**Work to be completed**
Identify all lines below that hold "sidebar" and collect them.

**Records shown**
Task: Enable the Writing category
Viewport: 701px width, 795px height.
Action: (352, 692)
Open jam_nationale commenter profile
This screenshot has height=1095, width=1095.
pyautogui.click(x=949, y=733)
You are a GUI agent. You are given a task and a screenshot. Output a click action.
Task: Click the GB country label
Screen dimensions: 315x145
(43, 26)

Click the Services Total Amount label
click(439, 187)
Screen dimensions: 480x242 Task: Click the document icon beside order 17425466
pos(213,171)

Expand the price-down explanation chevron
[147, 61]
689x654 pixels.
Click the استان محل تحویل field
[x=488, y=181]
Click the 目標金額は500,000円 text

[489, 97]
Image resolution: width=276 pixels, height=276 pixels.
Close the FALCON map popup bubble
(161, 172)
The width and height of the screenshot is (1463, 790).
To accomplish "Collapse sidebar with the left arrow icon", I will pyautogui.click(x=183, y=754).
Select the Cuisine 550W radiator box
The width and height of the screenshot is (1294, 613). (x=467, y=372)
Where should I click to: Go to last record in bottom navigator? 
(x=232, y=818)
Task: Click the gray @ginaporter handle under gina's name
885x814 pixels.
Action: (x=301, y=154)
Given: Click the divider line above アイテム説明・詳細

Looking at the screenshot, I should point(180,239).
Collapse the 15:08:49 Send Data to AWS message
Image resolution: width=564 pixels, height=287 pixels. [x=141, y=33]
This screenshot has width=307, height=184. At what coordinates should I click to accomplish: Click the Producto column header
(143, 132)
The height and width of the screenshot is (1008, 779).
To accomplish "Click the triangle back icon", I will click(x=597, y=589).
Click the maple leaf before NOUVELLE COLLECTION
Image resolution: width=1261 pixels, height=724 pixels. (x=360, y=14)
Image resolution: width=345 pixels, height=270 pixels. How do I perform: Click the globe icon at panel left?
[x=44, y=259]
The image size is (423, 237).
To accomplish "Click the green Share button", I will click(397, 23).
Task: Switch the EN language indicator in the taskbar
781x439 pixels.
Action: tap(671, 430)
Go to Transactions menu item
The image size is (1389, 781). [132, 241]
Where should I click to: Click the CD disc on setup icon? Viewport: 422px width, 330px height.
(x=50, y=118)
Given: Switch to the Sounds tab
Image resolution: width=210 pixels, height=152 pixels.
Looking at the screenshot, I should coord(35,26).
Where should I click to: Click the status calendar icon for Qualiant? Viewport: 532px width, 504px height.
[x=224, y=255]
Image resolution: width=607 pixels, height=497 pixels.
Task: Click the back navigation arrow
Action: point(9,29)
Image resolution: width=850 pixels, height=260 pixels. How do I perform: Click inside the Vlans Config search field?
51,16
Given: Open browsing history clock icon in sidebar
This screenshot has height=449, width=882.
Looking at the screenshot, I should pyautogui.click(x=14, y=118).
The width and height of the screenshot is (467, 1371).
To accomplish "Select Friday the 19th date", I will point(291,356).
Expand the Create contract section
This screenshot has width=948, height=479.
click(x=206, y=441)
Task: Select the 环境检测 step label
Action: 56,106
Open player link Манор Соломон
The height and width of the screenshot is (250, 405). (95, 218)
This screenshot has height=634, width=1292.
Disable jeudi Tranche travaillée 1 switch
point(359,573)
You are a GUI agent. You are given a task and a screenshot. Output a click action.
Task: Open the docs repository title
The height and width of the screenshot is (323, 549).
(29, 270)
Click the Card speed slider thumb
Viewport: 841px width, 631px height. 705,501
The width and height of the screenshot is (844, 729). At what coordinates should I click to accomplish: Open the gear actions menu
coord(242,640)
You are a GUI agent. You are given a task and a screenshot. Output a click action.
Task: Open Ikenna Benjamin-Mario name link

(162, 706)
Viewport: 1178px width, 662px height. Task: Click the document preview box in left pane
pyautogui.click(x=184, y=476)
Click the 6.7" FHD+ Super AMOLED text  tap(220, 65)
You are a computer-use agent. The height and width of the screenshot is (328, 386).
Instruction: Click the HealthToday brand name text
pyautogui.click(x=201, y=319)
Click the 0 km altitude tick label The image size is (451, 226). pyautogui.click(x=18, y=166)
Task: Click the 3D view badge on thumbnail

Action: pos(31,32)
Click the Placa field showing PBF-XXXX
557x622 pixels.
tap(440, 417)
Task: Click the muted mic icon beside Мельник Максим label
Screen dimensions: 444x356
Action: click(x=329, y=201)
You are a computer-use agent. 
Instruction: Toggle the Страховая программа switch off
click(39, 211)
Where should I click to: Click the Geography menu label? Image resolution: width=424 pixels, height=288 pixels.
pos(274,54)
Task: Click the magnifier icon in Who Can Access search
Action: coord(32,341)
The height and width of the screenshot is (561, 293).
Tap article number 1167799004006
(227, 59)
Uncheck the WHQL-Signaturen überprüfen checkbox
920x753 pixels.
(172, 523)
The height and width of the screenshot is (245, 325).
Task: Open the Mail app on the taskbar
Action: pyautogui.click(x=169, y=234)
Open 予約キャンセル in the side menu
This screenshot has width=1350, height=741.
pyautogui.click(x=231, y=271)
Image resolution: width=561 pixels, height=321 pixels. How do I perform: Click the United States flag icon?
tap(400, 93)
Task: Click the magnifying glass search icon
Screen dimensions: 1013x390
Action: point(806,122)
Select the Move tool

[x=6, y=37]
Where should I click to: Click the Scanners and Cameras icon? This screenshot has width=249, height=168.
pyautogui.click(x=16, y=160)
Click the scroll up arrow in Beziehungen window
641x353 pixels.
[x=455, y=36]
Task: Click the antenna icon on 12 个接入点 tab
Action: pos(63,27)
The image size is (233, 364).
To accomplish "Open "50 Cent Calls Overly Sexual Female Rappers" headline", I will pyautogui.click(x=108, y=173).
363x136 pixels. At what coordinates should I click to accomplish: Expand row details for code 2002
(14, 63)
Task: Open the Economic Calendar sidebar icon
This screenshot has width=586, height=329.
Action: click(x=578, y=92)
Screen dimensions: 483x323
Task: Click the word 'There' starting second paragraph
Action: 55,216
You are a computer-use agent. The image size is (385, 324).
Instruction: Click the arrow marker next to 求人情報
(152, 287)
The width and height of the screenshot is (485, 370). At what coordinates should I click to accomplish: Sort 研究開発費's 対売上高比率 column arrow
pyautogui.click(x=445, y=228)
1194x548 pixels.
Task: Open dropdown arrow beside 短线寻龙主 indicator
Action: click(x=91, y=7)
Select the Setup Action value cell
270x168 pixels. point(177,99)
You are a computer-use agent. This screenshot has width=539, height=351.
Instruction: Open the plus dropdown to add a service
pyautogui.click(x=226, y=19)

**Answer space**
To accomplish "Collapse sidebar with the left arrow icon", I will pyautogui.click(x=183, y=754).
Given: Open browsing history clock icon in sidebar
Task: Open the Economic Calendar sidebar icon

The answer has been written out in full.